(Saved data entries)
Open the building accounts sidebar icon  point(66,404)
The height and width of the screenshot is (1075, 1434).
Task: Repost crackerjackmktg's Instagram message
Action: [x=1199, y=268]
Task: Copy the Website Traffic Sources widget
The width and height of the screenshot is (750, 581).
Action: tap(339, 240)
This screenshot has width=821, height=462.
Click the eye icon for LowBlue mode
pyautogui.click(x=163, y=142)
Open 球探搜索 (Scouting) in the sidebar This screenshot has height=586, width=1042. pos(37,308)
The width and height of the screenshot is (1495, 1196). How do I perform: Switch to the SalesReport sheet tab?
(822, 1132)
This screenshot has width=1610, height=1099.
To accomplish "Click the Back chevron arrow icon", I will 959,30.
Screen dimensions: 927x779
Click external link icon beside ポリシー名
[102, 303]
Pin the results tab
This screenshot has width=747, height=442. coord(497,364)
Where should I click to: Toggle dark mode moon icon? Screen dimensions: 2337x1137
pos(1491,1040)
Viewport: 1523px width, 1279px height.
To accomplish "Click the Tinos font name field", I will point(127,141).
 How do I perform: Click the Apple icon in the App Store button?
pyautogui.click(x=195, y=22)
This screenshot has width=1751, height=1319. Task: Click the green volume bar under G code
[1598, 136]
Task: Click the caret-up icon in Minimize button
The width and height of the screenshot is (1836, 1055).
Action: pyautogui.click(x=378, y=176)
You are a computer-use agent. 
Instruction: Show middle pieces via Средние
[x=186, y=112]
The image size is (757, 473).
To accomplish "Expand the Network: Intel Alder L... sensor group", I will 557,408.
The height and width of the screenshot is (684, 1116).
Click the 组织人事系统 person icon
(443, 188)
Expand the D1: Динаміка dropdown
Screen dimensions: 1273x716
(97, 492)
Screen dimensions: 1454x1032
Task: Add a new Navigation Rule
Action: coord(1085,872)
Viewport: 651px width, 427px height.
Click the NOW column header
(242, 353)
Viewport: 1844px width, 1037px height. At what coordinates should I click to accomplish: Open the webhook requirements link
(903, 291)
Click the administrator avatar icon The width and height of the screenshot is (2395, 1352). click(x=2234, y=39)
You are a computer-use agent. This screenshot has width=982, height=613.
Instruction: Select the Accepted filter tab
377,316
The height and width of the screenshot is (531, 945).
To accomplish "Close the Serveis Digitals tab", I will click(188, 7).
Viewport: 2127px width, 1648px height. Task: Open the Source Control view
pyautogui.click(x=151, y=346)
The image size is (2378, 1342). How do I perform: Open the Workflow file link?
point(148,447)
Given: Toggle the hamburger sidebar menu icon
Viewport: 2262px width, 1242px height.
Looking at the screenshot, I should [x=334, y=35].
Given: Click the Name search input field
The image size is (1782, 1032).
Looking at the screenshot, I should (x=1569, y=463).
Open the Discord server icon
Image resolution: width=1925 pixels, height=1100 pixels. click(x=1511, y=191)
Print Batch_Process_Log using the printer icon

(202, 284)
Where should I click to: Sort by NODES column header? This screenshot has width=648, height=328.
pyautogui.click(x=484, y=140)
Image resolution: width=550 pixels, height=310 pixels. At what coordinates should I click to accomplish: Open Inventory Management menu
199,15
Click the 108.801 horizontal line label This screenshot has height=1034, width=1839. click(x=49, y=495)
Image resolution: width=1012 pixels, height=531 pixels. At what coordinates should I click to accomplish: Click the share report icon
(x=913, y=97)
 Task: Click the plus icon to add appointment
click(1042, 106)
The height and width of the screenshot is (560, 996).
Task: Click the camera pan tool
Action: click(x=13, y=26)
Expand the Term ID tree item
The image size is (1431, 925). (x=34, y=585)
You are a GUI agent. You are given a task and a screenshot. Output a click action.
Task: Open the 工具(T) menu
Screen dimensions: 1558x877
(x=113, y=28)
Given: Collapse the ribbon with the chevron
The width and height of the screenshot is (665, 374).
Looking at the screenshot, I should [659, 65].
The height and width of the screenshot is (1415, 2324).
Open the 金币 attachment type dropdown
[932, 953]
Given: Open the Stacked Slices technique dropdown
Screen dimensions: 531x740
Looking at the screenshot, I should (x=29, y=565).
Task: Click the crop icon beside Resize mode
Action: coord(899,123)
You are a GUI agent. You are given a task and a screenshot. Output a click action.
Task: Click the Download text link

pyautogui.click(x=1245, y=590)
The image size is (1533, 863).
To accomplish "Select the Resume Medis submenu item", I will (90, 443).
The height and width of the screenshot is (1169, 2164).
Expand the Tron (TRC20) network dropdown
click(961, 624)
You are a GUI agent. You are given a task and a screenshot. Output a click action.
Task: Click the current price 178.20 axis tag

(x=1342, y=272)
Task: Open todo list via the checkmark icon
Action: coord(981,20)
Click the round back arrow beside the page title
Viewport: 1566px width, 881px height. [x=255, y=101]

Task objective
Reproduce the records above exactly. Leave nothing out.

Exercise response
Open the building accounts sidebar icon  point(66,404)
The height and width of the screenshot is (1075, 1434).
Task: Repost crackerjackmktg's Instagram message
Action: [x=1199, y=268]
Task: Copy the Website Traffic Sources widget
The width and height of the screenshot is (750, 581).
Action: tap(339, 240)
This screenshot has width=821, height=462.
Click the eye icon for LowBlue mode
pyautogui.click(x=163, y=142)
Open 球探搜索 (Scouting) in the sidebar This screenshot has height=586, width=1042. pos(37,308)
The width and height of the screenshot is (1495, 1196). How do I perform: Switch to the SalesReport sheet tab?
(822, 1132)
This screenshot has width=1610, height=1099.
To accomplish "Click the Back chevron arrow icon", I will 959,30.
Screen dimensions: 927x779
Click external link icon beside ポリシー名
[102, 303]
Pin the results tab
This screenshot has width=747, height=442. coord(497,364)
Where should I click to: Toggle dark mode moon icon? Screen dimensions: 2337x1137
pos(1491,1040)
Viewport: 1523px width, 1279px height.
To accomplish "Click the Tinos font name field", I will point(127,141).
 How do I perform: Click the Apple icon in the App Store button?
pyautogui.click(x=195, y=22)
This screenshot has width=1751, height=1319. Task: Click the green volume bar under G code
[1598, 136]
Task: Click the caret-up icon in Minimize button
The width and height of the screenshot is (1836, 1055).
Action: pyautogui.click(x=378, y=176)
You are a computer-use agent. 
Instruction: Show middle pieces via Средние
[x=186, y=112]
The image size is (757, 473).
To accomplish "Expand the Network: Intel Alder L... sensor group", I will 557,408.
The height and width of the screenshot is (684, 1116).
Click the 组织人事系统 person icon
(443, 188)
Expand the D1: Динаміка dropdown
Screen dimensions: 1273x716
(97, 492)
Screen dimensions: 1454x1032
Task: Add a new Navigation Rule
Action: coord(1085,872)
Viewport: 651px width, 427px height.
Click the NOW column header
(242, 353)
Viewport: 1844px width, 1037px height. At what coordinates should I click to accomplish: Open the webhook requirements link
(903, 291)
Click the administrator avatar icon The width and height of the screenshot is (2395, 1352). click(x=2234, y=39)
You are a computer-use agent. This screenshot has width=982, height=613.
Instruction: Select the Accepted filter tab
377,316
The height and width of the screenshot is (531, 945).
To accomplish "Close the Serveis Digitals tab", I will click(188, 7).
Viewport: 2127px width, 1648px height. Task: Open the Source Control view
pyautogui.click(x=151, y=346)
The image size is (2378, 1342). How do I perform: Open the Workflow file link?
point(148,447)
Given: Toggle the hamburger sidebar menu icon
Viewport: 2262px width, 1242px height.
Looking at the screenshot, I should [x=334, y=35].
Given: Click the Name search input field
The image size is (1782, 1032).
Looking at the screenshot, I should (x=1569, y=463).
Open the Discord server icon
Image resolution: width=1925 pixels, height=1100 pixels. click(x=1511, y=191)
Print Batch_Process_Log using the printer icon

(202, 284)
Where should I click to: Sort by NODES column header? This screenshot has width=648, height=328.
pyautogui.click(x=484, y=140)
Image resolution: width=550 pixels, height=310 pixels. At what coordinates should I click to accomplish: Open Inventory Management menu
199,15
Click the 108.801 horizontal line label This screenshot has height=1034, width=1839. click(x=49, y=495)
Image resolution: width=1012 pixels, height=531 pixels. At what coordinates should I click to accomplish: Click the share report icon
(x=913, y=97)
 Task: Click the plus icon to add appointment
click(1042, 106)
The height and width of the screenshot is (560, 996).
Task: Click the camera pan tool
Action: click(x=13, y=26)
Expand the Term ID tree item
The image size is (1431, 925). (x=34, y=585)
You are a GUI agent. You are given a task and a screenshot. Output a click action.
Task: Open the 工具(T) menu
Screen dimensions: 1558x877
(x=113, y=28)
Given: Collapse the ribbon with the chevron
The width and height of the screenshot is (665, 374).
Looking at the screenshot, I should [659, 65].
The height and width of the screenshot is (1415, 2324).
Open the 金币 attachment type dropdown
[932, 953]
Given: Open the Stacked Slices technique dropdown
Screen dimensions: 531x740
Looking at the screenshot, I should (x=29, y=565).
Task: Click the crop icon beside Resize mode
Action: coord(899,123)
You are a GUI agent. You are given a task and a screenshot. Output a click action.
Task: Click the Download text link

pyautogui.click(x=1245, y=590)
The image size is (1533, 863).
To accomplish "Select the Resume Medis submenu item", I will (90, 443).
The height and width of the screenshot is (1169, 2164).
Expand the Tron (TRC20) network dropdown
click(961, 624)
You are a GUI agent. You are given a task and a screenshot. Output a click action.
Task: Click the current price 178.20 axis tag

(x=1342, y=272)
Task: Open todo list via the checkmark icon
Action: coord(981,20)
Click the round back arrow beside the page title
Viewport: 1566px width, 881px height. [x=255, y=101]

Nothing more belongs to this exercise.